Cantos 4 of Purgatorio and Inferno are a good example of how this works. Inferno 4 is devoted to the first circle of Hell, the Limbo, where the pilgrim and his guide meet the unbaptised virtuous souls. Purgatorio 4 is about Mount Purgatory, its geo-spatial location and the meeting with Belacqua, Dante’s lazy friend. Despite their differences, the two cantos are, I think, linked by a common theme, and they may, for that reason, be read ‘vertically’. The theme is, well, verticality.
The two cantos have something to say about the topographies of Hell and Purgatory. Hell is a cone-like pit, while Purgatory a cone-like mountain.

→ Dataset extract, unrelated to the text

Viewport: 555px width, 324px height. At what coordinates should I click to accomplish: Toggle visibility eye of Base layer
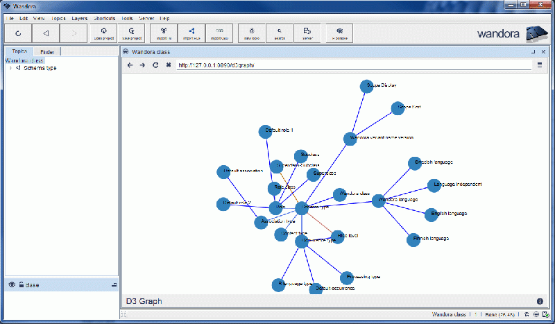[x=12, y=285]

In Purgatorio 4, Dante notes with vivid detail how steep the mountain is:
Lo sommo er’ alto che vincea la vista,
e la costa superba più assai
che da mezzo quadrante a centro lista.The summit was so high, my sight fell short;
the slope was far more steep than the line drawn
from middle—quadrant to the center point. (Purgatorio 4.40-42)
Many commentators have explained that the ‘quadrant’ refers to the quadrant circle, meaning one-fourth of a circle, so the gradient of a middle quadrant is 45%. No wonder Dante thought that he needed wings to scale the mountain (‘I had to fly: I mean with rapid wings and pinions of immense desire’, Purg 4.28-29).
In Inferno 4, Dante makes the same kind of observation about the appearance of Hell:
Oscura e profonda era e nebulosa
tanto che, per ficcar lo viso a fondo,
io non vi discernea alcuna cosa.That valley, dark and deep and filled with mist,
is such that, though I gazed into its pit,
I was unable to discern a thing. (Inferno 4.10-12)
This time, the gradient is not important, because the pit is dark and appears to be bottomless. Both landscapes, however, strike the pilgrim, and us, as readers, through their verticality. One goes up, the other goes down. One is 45% steep, the other undiscernibly deep. It is against this backdrop – the radical ascent of purification and the equally radical descent of sin and death, that Dante foregrounds the lethargic but penitent Belacqua in Purgatorio 4 and the unbaptised virtuous pagans in Inferno 4.